It's unknown whether that career move ever panned out. Recently, he spent a year working as a private contractor in the oil field for Hughes Specialty Services near Elk City, said chief executive Jason Hughes. In September, Johnson left the company on good terms.
“He was a good employee,” Hughes said. “He never failed a drug test.”
A relative of Johnson, reached by phone at his grandparents' home in Sentinel, declined to comment.
On Dec. 11, Beck and a Washita County sheriff's deputy visited Johnson at his home to check out a tip that he had been using drugs, according to an affidavit for an arrest warrant filed in Washita County District Court.
There, they found drug paraphernalia and a stolen handgun. Johnson admitted he had been selling methamphetamine to make money since he had stopped working. And he was using again, despite being clean for three years.

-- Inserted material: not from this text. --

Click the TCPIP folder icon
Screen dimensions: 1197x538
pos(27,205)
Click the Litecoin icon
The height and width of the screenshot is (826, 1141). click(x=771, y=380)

Beck didn't arrest Johnson that day, but came back Thursday with an arrest warrant.
Lt. Brian Orr, a spokesman for the Oklahoma Highway Patrol, said the pursuit was reported at 9:40 a.m. Beck initially had some type of car trouble, which may explain why he and the Burns Flat police officer crashed three miles behind Johnson. However, a Washita County sheriff's deputy witnessed Johnson crash and reported it at 10:11 a.m.
Initial reports were that neither law enforcement officer was wearing a seat belt, but revised information provided Friday showed Willhight was.
Services set for Beck, Willhight and Johnson
Services for Beck and Willhight are planned for Tuesday at the First Baptist Church in Elk City, according to the Oklahoma Highway Patrol. Services for Beck will be held at 10:30 a.m. and services for Willhight will be held at 2:30 p.m.
Services for Johnson are planned for 2 p.m. Monday at First Baptist Church in Sentinel. Musick-Varner-McClure Funeral Home is handling the arrangements.